Tuesday, February 24, 2015

Today's Headlines

Bloomberg:  
  • Putin Rejects Talks to Bolster Ukraine Cease-Fire. (video)
  • European Commission Accepts Greek Economic Measures After Review. (video) Euro-region finance ministers approved Greece’s package of new economic measures and paved the way for an extension to the country’s bailout agreement. The agreement came on a conference call on Tuesday, according to an official involved in the talks who asked not to be named in line with policy. It was confirmed by Slovak Finance Minister Peter Kazimir on Twitter. Based on the provisional agreement between Greece and its official creditors on Feb. 20, the approval of the list was a condition for extending the availability of bailout funds for another four months. The current program, which has been keeping Europe’s most indebted state afloat since 2010, was scheduled to expire at the end of this month. The list of commitments includes maintaining current state-asset sales, consolidating pension funds to reduce costs and revamping tax collection and administration.
  • Russian Bonds Slide as Second Junk Rating Upends Ruble Rally. Russian borrowing costs surged the most in more than a month and the ruble weakened on concern the nation’s second junk rating this year will force some investors to sell sovereign bonds. The yield on local-currency government bonds jumped the most since Jan. 13 in the first trading day for domestic securities since Moody’s Investors Service cut Russia to Ba1 on Friday. The ruble lost 1.5 percent against the dollar, paring the biggest gain in emerging markets this month, while banks led declines in the benchmark Micex Index.   
  • Fidelity Calls End to Emerging Local Bond Rally as Dollar Climbs. The last time developing nations’ local bonds were this expensive relative to their dollar debt, the biggest losses on record ensued. Some of the world’s largest fund managers say another selloff may be in the offing now. Domestic notes sold by emerging-market governments have returned 2.5 percent this year in local-currency terms, the best start to a year since 2012, as interest-rate reductions from Indonesia to Romania cut yields to within 0.48 percentage point of equivalent dollar-denominated bonds. That’s too small a spread to reward buyers for the exchange-rate risk, according to investors including Fidelity Worldwide Investment and Pictet Asset Management Ltd.  
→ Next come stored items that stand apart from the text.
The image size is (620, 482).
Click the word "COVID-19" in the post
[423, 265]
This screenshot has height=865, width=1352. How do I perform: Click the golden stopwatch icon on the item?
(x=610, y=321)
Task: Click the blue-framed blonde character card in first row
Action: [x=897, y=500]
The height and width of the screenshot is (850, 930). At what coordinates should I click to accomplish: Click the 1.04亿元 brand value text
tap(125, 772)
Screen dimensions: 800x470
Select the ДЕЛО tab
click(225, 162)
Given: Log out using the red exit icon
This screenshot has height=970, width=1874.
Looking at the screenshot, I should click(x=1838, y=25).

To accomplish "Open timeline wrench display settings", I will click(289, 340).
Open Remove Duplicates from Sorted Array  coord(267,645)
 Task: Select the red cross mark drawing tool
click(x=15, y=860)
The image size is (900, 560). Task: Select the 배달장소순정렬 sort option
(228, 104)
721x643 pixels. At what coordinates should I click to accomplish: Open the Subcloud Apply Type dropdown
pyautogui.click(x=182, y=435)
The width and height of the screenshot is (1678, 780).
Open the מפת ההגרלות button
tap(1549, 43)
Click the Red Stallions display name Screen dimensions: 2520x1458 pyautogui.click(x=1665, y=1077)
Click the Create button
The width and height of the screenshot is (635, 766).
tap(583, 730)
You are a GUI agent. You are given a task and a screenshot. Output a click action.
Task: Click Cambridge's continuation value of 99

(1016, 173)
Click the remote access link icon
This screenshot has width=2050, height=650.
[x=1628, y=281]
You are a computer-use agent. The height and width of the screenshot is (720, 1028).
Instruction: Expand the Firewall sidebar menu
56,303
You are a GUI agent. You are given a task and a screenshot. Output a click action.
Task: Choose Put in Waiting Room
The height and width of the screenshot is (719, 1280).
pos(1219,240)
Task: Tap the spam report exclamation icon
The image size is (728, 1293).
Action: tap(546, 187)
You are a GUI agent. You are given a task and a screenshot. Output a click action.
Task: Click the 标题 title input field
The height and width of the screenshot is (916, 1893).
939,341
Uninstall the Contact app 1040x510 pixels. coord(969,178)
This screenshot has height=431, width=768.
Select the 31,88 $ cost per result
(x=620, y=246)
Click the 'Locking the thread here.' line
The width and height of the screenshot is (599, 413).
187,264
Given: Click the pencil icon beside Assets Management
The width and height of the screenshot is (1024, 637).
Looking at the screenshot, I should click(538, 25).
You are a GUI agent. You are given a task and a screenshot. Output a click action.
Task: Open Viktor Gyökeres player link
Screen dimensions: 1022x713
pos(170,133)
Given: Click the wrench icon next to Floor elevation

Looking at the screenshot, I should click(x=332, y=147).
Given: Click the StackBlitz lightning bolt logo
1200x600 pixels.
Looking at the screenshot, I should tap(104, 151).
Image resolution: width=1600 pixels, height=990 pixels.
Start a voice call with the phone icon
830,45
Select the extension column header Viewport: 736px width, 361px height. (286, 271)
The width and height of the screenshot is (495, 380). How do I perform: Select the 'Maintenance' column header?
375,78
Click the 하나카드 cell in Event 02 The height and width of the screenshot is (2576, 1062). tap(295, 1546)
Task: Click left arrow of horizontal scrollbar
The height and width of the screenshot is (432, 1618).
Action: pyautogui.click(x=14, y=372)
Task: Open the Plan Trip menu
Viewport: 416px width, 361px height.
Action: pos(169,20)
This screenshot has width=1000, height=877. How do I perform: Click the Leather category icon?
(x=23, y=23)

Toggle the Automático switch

  • Europe Stocks Extend 2007 High as Greek Shares Jump on Aid Deal. European stocks extended a seven-year high as Greece reached a bailout deal and the Federal Reserve pledged patience on raising interest rates. Greek shares surged. The Stoxx Europe 600 Index rose 0.6 percent to 387.25 at the close of trading, pushing its gains this year to 13 percent. The U.K.’s benchmark FTSE 100 Index closed at an all-time high, climbing 0.5 percent to surpass the previous record in 1999. Greece’s ASE Index soared 9.8 percent, following a market holiday on Monday, as euro-area leaders approved a bailout extension for four more months.  
  • Cattle Hides Replace Entrails as Dark Omens of Economy. (graph)
  • Yellen Signals Fed to Be Flexible After Patient Guidance Changes. (video) Federal Reserve Chair Janet Yellen sought to prepare investors for a change in the Fed’s pledge to be “patient” on raising interest rates, saying it would provide flexibility to tighten when conditions are ripe. A shift in guidance would signal the economy has improved to the point where an increase “could be warranted at any meeting,” while not necessarily committing policy makers to a rate increase on a specific timetable, Yellen said in testimony Tuesday before the Senate Banking Committee.
  • Transocean(RIG) Leads $20 Billion Debt on Junk’s Cusp. Transocean Ltd. is poised to be the first in a wave of energy-related issuers downgraded to junk status, making the speculative-grade market even more vulnerable to the fate of oil as concern mounts that crude will resume its slide. The world’s largest offshore driller, which has about $9 billion of borrowings, may be stripped of its investment-grade ratings soon after it reports earnings Feb. 25, according to a report last week from Barclays Plc. As much as $20 billion of energy-related debt may be cut to junk within 18 months, expanding what is already the largest part of the high-yield, high-risk market by 11 percent, analysts led by Brad Rogoff and Eric Gross wrote in the report.